-------- TEXT SHOWN
Petra Kuppers, University of Michigan, USA.

Jessica Watkin, University of Toronto, Canada.

Julie Dind, Brown University, USA.

Elizabeth Motley, Marymount Manhattan College, USA.

Nicola Shaughnessy, University of Kent, UK.

Ildiko Sirato, Hungarian National Széchényi Library, Budapest, Hungary.

Elena Backhausen, University of Mainz, Germany.

  
It should be noted that in addition to the panelists in the room and online each Working Group session was attended by a number of other IFTR members who attended the panels and in some cases contributed to discussions. We are pleased to note that these in-person conference sessions remain a welcoming environment for all IFTR members that continue to contribute to the vibrant and inclusive community of the Performance and Disability Working Group

 

 

Summary of Session Discussion Topics:

 

Over three days and six sessions the hybrid conference considered themes of disruption, access, and the pragmatics of how Performance and Disability practices and scholarship can operate in the world amid the COVID19 pandemic. We discussed emerging practices of gathering and coming together informed by Disabled artists and their needs. We discussed how Disability Arts practices are changing and what they reveal for the future of Disability arts during the digital turn. The idea that “change is not progress” framed our discussions on the first day posed by Yvonne Schmidt, followed by Jose Miguel Estaben inviting breath and practice into the discussions. These two ideas flowed throughout our week together. We heard also about multisensory work, Deaf performance, Blind sports, Blind performance, somatic expressions, dance, music, current developments in learning disabled theatre and more. The hybrid model of our sessions worked well. Despite not having much technical support and Jessica Watkin being the only co-convenor available to be in person, the Zoom option provided valuable participation options for Disabled working group members. We did find that sharing our screens and sharing videos over Zoom was not always successful, and so have been discussing how to move forward with sharing videos of the case studies we are discussing in our presentations dealing with local wifi issues, and also how to integrate more access (audio description, captions) into our gatherings and exchanges as well.
----------------
### TASK STATEMENT:
Reproduce word for word the passage from the Performance and Disability Working Group text starting at "Jessica Watkin, University" and ending at "of Mainz, Germany.".
-------- PROVIDED RECORDS
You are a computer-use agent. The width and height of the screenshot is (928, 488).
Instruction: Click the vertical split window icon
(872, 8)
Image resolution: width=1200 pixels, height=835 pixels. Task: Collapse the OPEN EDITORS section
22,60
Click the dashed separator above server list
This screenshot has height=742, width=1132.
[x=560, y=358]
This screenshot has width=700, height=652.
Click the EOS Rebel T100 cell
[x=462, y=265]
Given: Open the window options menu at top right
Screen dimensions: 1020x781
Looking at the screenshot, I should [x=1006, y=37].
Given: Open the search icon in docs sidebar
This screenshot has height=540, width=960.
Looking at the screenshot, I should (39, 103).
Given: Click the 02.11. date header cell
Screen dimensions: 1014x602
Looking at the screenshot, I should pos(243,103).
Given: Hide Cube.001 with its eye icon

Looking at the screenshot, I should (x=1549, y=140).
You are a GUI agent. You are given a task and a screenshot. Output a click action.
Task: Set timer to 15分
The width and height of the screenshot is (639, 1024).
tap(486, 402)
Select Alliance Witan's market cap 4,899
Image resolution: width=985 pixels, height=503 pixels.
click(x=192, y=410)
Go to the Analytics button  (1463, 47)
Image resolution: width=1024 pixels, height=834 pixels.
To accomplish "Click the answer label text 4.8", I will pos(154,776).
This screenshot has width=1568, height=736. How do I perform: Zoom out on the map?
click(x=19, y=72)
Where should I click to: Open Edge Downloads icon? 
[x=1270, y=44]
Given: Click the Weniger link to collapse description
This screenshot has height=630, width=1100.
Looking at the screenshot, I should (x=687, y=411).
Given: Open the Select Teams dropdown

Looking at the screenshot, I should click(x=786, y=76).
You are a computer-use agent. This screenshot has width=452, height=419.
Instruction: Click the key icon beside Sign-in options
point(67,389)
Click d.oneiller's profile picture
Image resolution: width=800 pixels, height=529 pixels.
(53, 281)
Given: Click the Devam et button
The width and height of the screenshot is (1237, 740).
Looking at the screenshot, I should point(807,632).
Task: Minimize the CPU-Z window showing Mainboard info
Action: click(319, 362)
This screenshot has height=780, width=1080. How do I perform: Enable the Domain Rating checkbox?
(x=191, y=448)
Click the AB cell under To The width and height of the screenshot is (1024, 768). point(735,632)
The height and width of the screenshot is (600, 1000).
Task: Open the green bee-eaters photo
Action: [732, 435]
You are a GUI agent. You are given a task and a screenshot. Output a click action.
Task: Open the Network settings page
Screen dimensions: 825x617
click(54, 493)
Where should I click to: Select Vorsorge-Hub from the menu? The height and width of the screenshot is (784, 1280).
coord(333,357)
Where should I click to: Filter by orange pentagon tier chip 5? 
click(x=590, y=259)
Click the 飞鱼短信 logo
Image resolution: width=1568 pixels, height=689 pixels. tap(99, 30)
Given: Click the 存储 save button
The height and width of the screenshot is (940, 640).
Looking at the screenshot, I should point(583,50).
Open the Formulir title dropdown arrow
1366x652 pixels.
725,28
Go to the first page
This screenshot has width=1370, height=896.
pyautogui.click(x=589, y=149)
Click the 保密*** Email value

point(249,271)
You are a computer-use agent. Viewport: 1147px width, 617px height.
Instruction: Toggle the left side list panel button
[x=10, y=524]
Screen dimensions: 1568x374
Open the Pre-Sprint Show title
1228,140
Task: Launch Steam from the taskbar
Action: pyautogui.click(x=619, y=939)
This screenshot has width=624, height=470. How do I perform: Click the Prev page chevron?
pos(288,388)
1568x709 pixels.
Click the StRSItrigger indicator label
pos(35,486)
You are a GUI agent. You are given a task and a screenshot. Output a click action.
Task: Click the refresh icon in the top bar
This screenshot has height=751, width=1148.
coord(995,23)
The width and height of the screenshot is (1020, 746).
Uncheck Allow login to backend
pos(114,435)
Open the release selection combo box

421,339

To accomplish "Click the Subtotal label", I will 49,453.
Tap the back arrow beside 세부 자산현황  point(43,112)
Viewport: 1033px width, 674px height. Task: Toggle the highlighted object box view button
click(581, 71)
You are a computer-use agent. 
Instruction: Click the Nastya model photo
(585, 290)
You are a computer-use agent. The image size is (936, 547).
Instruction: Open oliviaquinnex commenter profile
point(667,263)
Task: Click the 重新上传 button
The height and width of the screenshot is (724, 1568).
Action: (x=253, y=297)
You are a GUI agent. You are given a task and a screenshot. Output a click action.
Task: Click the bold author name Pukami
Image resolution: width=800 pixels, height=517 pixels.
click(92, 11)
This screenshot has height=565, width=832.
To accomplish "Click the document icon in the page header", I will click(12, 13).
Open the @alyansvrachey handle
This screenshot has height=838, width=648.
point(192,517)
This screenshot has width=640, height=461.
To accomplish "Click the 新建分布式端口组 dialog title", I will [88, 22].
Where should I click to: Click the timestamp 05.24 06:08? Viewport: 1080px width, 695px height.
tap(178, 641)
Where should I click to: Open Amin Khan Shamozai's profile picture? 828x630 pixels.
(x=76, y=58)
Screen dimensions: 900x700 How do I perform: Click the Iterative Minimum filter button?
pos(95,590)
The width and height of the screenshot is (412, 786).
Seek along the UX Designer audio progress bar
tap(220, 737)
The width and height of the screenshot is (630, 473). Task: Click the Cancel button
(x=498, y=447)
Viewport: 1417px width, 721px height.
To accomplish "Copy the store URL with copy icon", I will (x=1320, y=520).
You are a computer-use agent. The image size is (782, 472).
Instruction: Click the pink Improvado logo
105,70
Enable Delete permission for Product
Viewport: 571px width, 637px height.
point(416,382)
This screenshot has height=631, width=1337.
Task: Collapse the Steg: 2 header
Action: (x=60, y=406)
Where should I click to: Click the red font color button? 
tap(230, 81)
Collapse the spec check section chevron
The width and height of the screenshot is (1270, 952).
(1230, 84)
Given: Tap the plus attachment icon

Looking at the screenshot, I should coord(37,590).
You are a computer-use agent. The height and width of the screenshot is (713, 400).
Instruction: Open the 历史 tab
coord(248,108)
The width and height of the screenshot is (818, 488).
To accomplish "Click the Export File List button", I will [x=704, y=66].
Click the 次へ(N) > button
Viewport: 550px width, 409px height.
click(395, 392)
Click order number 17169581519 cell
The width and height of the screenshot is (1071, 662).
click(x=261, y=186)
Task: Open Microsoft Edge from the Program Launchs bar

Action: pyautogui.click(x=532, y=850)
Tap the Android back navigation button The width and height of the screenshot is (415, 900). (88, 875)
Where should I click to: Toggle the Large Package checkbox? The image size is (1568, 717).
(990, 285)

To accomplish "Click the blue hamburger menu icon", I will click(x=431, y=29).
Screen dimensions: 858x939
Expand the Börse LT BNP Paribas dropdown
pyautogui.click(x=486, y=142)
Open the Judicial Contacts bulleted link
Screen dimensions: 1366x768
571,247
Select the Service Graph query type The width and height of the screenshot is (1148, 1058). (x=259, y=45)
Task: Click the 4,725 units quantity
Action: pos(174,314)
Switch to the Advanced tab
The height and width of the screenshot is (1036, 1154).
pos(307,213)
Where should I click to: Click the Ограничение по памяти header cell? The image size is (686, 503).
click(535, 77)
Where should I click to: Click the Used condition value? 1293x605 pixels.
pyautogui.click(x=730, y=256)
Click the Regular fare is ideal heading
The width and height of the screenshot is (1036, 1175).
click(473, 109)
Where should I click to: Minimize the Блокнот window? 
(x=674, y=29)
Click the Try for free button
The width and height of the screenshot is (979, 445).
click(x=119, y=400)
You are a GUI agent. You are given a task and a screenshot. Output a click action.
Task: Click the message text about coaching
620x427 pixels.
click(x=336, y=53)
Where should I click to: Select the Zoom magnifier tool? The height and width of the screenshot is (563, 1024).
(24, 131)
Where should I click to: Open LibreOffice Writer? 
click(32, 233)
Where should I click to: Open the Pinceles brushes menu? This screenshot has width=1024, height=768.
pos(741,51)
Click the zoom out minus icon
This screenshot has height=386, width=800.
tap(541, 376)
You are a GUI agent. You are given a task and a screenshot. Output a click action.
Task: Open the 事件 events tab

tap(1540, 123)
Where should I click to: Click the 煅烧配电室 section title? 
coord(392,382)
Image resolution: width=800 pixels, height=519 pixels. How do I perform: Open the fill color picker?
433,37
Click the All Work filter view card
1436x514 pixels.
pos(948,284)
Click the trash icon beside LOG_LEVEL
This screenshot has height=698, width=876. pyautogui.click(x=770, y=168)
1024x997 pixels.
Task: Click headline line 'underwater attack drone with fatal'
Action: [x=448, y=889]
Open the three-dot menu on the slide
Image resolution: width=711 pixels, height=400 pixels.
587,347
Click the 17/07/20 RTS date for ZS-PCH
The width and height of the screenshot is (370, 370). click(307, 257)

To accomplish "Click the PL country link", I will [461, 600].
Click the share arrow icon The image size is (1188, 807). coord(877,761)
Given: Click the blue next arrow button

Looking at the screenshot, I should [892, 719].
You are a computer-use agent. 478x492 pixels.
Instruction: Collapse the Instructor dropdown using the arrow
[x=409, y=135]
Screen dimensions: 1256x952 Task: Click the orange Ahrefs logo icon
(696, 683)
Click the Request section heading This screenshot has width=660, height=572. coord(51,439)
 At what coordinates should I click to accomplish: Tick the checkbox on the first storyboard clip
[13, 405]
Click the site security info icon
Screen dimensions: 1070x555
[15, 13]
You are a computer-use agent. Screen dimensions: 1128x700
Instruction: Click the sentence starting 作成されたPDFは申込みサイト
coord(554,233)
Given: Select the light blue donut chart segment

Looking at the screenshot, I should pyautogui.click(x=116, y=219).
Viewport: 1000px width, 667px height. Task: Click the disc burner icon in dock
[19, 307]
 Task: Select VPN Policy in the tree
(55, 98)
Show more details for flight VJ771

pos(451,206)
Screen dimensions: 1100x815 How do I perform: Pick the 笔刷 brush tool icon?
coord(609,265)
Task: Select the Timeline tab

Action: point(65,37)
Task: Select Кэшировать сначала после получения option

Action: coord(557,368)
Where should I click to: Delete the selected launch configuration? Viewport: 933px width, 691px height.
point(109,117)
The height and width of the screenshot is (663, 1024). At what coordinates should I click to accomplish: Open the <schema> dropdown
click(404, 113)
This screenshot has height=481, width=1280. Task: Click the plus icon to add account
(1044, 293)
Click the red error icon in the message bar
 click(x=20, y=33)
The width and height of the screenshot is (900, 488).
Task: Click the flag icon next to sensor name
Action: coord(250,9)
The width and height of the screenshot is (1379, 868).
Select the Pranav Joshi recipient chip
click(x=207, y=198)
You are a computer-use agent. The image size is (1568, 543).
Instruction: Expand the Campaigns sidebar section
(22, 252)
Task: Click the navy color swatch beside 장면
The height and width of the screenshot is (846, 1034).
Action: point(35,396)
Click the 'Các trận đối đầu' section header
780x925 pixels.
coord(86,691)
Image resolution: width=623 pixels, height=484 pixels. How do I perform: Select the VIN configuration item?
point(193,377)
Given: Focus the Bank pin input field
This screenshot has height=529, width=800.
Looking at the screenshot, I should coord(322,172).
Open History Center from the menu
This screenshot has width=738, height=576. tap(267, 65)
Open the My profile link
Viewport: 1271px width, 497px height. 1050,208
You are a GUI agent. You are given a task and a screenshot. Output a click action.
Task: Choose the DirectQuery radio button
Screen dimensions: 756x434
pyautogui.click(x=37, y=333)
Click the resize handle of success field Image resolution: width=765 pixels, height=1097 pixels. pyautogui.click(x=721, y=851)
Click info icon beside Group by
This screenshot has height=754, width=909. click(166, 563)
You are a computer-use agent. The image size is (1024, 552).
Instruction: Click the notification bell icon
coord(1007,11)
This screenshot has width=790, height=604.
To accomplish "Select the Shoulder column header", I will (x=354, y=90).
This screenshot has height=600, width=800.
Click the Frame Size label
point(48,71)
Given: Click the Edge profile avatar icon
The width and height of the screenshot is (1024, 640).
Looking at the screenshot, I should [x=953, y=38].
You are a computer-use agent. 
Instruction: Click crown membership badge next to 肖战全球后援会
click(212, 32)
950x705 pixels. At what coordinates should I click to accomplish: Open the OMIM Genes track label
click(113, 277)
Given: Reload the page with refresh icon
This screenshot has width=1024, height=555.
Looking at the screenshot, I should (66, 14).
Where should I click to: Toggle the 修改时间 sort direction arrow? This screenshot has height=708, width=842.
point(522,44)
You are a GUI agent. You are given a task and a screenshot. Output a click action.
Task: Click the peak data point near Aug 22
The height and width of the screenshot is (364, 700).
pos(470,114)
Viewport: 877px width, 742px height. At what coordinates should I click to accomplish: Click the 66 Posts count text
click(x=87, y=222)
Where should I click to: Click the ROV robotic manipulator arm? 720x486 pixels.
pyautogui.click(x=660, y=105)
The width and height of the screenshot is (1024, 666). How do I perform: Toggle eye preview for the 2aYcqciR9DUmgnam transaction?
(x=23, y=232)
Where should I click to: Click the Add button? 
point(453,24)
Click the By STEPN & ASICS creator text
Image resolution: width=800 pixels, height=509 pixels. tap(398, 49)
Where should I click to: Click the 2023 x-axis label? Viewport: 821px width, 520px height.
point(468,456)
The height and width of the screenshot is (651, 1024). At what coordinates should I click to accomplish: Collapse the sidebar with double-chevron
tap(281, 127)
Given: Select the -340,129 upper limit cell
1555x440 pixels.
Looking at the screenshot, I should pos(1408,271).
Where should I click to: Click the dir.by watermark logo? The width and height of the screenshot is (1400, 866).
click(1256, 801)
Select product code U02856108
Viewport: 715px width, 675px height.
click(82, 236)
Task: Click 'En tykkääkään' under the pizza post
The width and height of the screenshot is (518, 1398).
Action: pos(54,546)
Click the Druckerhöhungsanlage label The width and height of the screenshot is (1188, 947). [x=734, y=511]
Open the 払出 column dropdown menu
----------------
### EXERCISE RESULT:
Jessica Watkin, University of Toronto, Canada.

Julie Dind, Brown University, USA.

Elizabeth Motley, Marymount Manhattan College, USA.

Nicola Shaughnessy, University of Kent, UK.

Ildiko Sirato, Hungarian National Széchényi Library, Budapest, Hungary.

Elena Backhausen, University of Mainz, Germany.